## [Records for this exercise]
— begin —

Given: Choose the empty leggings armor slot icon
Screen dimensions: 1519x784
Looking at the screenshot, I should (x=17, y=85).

— end —
— begin —

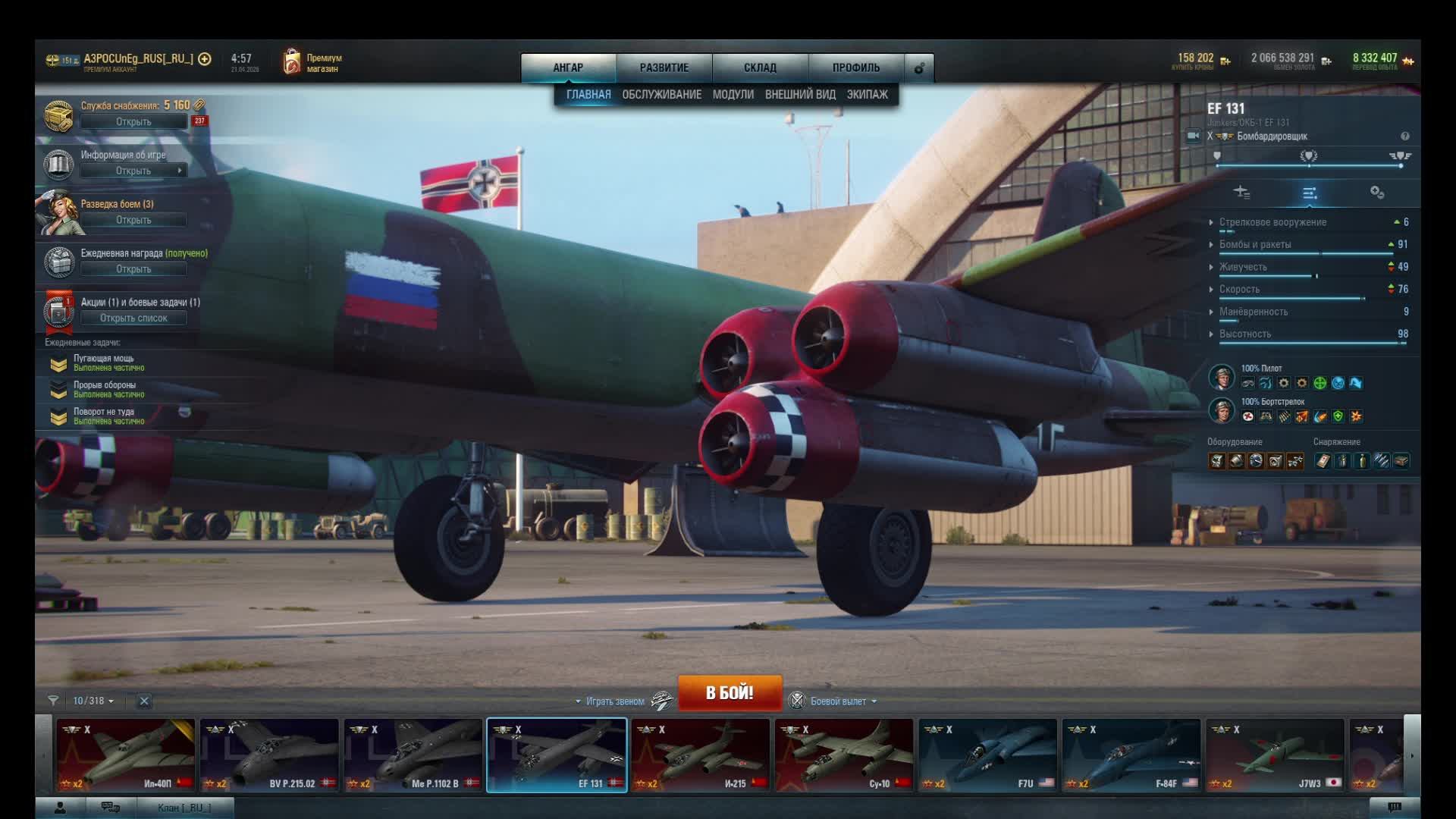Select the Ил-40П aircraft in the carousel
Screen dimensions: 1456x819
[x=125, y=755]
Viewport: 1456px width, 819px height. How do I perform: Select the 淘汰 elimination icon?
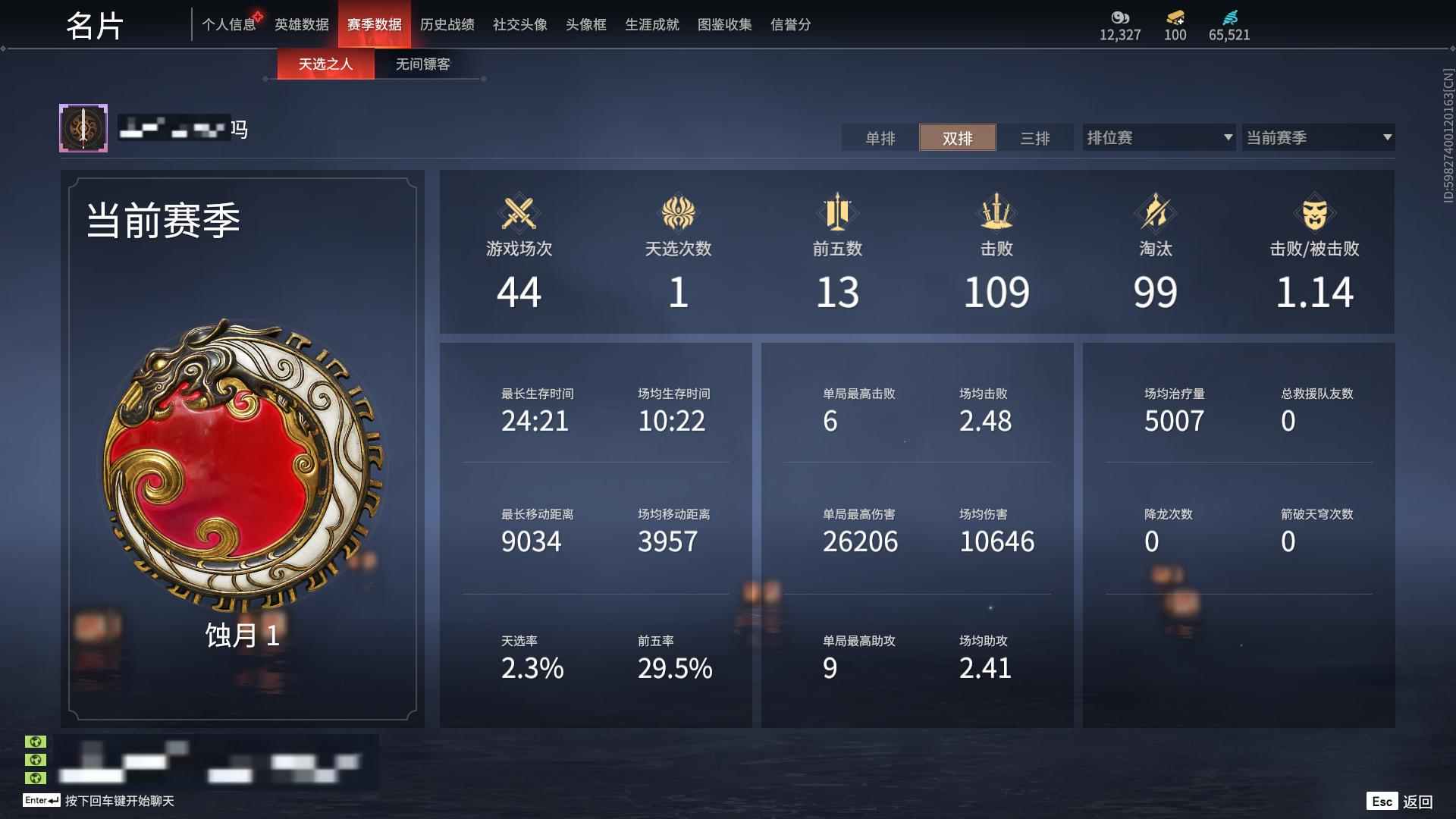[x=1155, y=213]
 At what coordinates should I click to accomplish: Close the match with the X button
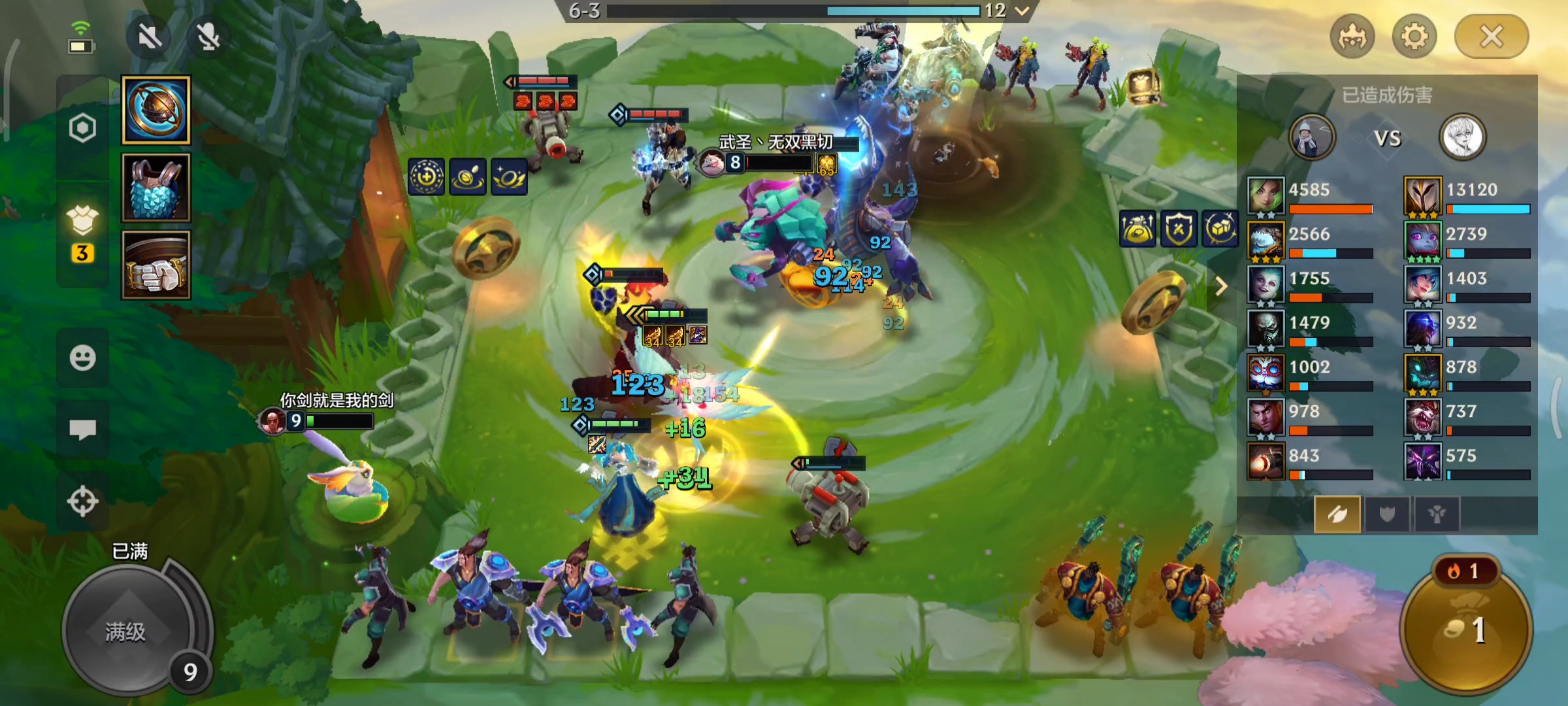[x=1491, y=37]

— end —
— begin —

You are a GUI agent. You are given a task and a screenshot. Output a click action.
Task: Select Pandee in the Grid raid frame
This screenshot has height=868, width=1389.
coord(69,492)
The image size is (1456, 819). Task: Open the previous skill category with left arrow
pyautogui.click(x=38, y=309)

— end —

Return the rows starting at the line containing "Select the Ил-40П aircraft in the carousel" and ending at the line containing "[x=1491, y=37]", both included, reproduced exactly and without the pictures.

Select the Ил-40П aircraft in the carousel
Screen dimensions: 1456x819
[x=125, y=755]
Viewport: 1456px width, 819px height. How do I perform: Select the 淘汰 elimination icon?
[x=1155, y=213]
 At what coordinates should I click to accomplish: Close the match with the X button
[x=1491, y=37]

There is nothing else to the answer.